The Story of a Haiku

Simon Hanson from the Australian Haiku Society asked if I would like to write the back story to one of my haiku. I was happy to oblige and the AHS recently included the result in one of their postings. I have reproduced my haiku story here . . .

In late 2016 I visited the Museum of Old and New Art (MONA), located in Hobart, Tasmania. MONA is an internationally acclaimed institution that attracts visitors from around the globe.

The exhibits at MONA are often confronting and always challenging as its modern art offerings constantly play games with perceptions and expectations.

Marcel Duchamp famously declared ‘It’s not what you see that is art, art is the gap’. That is to say, when an onlooker views a painting or other artwork, the brain is energised and makes a mental leap that completes the artistic process. In this regard, MONA stimulates the mind with a barrage of high-voltage art.

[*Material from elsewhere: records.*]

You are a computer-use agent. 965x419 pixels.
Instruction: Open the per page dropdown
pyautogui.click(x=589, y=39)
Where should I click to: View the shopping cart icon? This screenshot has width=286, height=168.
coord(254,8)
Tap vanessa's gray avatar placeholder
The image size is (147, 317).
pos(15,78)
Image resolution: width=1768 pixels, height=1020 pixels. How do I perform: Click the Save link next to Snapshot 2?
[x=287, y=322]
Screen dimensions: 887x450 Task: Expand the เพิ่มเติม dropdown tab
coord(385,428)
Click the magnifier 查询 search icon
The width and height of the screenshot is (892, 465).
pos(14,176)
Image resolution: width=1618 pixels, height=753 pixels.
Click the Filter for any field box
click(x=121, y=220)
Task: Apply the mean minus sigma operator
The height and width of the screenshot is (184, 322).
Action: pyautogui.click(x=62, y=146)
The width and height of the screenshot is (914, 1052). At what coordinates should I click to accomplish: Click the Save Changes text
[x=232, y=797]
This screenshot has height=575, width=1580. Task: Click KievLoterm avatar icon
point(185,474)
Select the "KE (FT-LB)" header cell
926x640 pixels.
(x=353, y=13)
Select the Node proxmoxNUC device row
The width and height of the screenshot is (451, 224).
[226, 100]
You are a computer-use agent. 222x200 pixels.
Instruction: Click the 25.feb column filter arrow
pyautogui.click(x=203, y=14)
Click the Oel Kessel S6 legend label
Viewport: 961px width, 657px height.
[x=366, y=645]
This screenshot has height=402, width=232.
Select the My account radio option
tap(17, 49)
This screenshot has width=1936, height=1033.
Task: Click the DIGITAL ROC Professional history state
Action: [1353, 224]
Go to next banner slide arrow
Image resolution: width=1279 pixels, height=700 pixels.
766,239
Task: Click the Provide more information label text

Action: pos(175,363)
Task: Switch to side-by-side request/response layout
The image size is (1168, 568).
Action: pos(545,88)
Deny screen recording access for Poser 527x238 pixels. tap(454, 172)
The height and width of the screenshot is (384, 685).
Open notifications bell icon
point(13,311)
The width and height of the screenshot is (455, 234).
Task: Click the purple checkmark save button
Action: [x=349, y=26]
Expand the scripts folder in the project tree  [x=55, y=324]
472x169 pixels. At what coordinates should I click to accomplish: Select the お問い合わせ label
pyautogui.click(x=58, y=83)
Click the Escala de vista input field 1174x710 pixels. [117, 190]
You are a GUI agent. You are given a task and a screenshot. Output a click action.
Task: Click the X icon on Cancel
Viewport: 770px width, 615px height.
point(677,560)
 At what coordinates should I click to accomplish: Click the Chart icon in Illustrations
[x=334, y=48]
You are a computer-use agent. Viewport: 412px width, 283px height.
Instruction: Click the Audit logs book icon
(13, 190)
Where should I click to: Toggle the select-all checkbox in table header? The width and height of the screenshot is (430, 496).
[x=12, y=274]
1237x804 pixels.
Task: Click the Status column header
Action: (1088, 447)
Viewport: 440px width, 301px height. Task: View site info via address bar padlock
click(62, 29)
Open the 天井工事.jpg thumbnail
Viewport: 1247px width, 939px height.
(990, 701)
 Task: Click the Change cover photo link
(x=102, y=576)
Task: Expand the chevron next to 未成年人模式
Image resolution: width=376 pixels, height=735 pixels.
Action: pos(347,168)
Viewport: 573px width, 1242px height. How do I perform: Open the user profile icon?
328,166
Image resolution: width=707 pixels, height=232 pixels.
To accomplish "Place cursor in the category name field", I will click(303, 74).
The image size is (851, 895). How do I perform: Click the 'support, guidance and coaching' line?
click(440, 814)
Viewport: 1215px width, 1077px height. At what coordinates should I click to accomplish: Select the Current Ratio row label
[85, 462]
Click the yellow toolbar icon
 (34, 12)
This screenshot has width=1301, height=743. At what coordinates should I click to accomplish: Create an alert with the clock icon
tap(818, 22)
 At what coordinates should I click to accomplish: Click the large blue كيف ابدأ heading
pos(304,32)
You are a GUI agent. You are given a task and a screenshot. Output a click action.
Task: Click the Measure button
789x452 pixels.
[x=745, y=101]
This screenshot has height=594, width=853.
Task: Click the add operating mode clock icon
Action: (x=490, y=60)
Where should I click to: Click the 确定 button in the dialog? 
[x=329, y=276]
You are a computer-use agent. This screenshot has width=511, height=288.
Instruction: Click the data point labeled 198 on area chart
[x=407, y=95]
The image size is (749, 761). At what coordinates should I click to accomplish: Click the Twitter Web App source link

You might expect the ‘old’ art at MONA, including Egyptian and other antiquities, would be hidden away in a separate gallery. But no, the old art intermingles with the new in a way that gives each work a fresh and unexpected context.

Some exhibits, such as Snake by Australian artist, Sidney Nolan, utilise scale and repetition for their impact. Snake comprises over 1,600 separate images with gradual colour variations depicting a snake weaving 44 metres along a wall.

IMG_4121
Gregory Piko, dwarfed by Sidney Nolan’s Snake

Other exhibits invite us to contemplate peaceful, minimalist offerings based on a dinner bowl, or a coat hanger. One very popular installation, bit.fall by German artist Julius Popp, displays a single word at a time. Formed in droplets that fall two storeys to the ground, each word is selected in real-time from those trending on the Internet. The fresh smell of water in the air, the sound of water hitting the ground and the anticipation as we await the next offering, combine to create a curiously hypnotic effect.

IMG_4128
bit.fall by Julius Popp

Intrigued by the juxtaposition of old and new art, and inspired by the presentation of a single word as art, I began to develop a minimalist poem of my own. The result, first published in Modern Haiku (Vol. 48.3, 2017), was:

coldpond

I was hoping this small poem would encourage readers familiar with haiku to contemplate the progress of the haiku genre stretching from the 17th century to the 20th century. For this poem alludes both to an old classic haiku and a new classic. The old classic, of course, being the following poem by Japanese haiku master, Matsuo Basho (this translation by Jane Reichhold):

an old pond
a frog jumps into
the sound of water

While the new poem is the minimalist classic by American haiku poet, Cor van den Heuvel:

tundra

van den Heuvel’s poem was intended to be displayed on an otherwise empty page, where the onlooker could relate to the single word surrounded by an expanse of white.

When viewed on a printed page (or on a screen), my poem may be effective in alluding both to Basho and van den Heuvel, but I like to think the onlooker would have added layers for contemplation if coldpond were displayed as a vertical sheet of water droplets descending from Popp’s bit.fall.